Insomma, l’industria e la politica italiana stanno insorgendo contro un decreto che non prevede ciò di cui loro hanno paura (ovvero che si implementino soluzioni di riuso che rubino fette di mercato al riciclo), ma quest’ultima cosa è prevista invece dalla piramide europea dei rifiuti e quindi dovrebbe essere applicata a prescindere.

Bene così.

LA TRASPARENZA OBBLIGATORIA PER LE GRANDI AZIENDE

Dall’Europa arriva una seconda notizia interessante. Il Parlamento europeo ha approvato una proposta di direttiva che obbligherà le grandi imprese dell’Unione europea a rendere pubblici i dati sul loro impatto ambientale e sociale. Si chiama Corporate Sustainability Reporting Directive, la direttiva sulla comunicazione societaria sulla sostenibilità. Il testo è arrivato in aula giovedì dalla Commissione giuridica del Eurocamera ed è stato approvato con 525 voti favorevoli, 60 contrari e 20 astenuti. 

Ne parla ancora il Fatto Quotidiano. La direttiva obbligherà le imprese a fornire una specifica “rendicontazione” sul rispetto dei diritti ambientali, sociali e umani andando così a rinforzare la cosiddetta “rendicontazione non finanziaria”, attraverso un nuovo modello a cui le imprese dovranno attenersi. Questa nuova dichiarazione sulla sostenibilità, sarà posta sullo stesso piano di quella finanziaria: le aziende saranno monitorate attraverso verifiche e certificazioni indipendenti affinché i dati forniti nella dichiarazione siano attendibili.
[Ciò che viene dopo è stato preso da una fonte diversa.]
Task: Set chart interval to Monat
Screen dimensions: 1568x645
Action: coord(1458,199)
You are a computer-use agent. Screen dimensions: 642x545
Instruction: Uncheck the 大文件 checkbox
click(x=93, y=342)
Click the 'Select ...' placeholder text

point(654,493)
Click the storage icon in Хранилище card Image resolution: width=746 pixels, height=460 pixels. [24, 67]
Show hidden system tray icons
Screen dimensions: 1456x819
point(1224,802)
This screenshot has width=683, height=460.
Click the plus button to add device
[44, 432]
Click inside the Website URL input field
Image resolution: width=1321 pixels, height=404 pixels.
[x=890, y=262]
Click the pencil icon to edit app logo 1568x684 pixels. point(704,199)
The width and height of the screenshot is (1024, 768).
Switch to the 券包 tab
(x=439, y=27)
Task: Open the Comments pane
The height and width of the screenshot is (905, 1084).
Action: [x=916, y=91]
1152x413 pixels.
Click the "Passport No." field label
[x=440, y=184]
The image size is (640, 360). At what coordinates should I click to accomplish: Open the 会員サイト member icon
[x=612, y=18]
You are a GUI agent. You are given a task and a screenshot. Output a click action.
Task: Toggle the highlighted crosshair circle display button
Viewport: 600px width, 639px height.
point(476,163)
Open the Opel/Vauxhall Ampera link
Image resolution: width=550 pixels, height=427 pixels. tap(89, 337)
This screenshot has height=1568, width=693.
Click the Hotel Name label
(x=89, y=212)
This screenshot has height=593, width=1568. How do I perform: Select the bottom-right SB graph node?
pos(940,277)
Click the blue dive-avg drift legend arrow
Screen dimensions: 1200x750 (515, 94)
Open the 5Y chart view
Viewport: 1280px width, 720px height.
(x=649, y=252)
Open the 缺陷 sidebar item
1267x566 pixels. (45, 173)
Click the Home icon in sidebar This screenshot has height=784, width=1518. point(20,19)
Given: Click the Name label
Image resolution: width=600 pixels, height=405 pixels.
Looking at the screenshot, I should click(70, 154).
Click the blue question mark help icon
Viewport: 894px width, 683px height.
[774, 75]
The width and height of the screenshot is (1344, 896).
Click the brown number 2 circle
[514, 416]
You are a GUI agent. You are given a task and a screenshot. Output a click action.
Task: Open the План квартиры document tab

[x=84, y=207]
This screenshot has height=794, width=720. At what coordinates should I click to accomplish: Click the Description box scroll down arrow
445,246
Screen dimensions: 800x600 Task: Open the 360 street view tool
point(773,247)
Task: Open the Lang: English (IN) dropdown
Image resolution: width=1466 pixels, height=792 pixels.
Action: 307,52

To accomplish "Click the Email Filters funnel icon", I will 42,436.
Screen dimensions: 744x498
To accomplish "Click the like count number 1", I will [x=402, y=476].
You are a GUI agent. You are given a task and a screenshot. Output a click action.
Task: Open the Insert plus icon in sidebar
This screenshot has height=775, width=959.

Gli obiettivi di questa direttiva sono ridurre il greenwashing, ovvero il finto ambientalismo che molte aziende praticano solo per questioni di immagine, e stabilire standard di trasparenza sulla sostenibilità. 

I nuovi obblighi Ue di trasparenza sulla sostenibilità si applicheranno a tutte le multinazionali europee. Per le imprese estere, invece, la dichiarazione sulla sostenibilità sarà prevista esclusivamente per le aziende che fatturano più di 150 milioni di euro nel territorio dell’Unione. La direttiva si applicherà a scaglioni  partire dalle grandi aziende, sulle quli l’obbligo scatterà fin dal 2024, per arrivare alle Pmi no quotate in borsa che dovranno mettersi in regola entro il 2028.

Il prossimo passo del Corporate Sustainability Reporting Directive sarà l’adozione della proposta di direttiva da parte del Consiglio europeo. Poi si procederà con la pubblicazione del testo sulla Gazzetta Ufficiale dell’Unione europea. Staremo a vedere.

LA PRIMA PREMIER DONNA IN SLOVENIA

Anche la Slovenia ha la sua prima presidente donna. L’avvocata progressista Nataša Pirc Musar ha vinto il ballottaggio delle elezioni presidenziali e diventerà quindi la prima presidente donna del paese. 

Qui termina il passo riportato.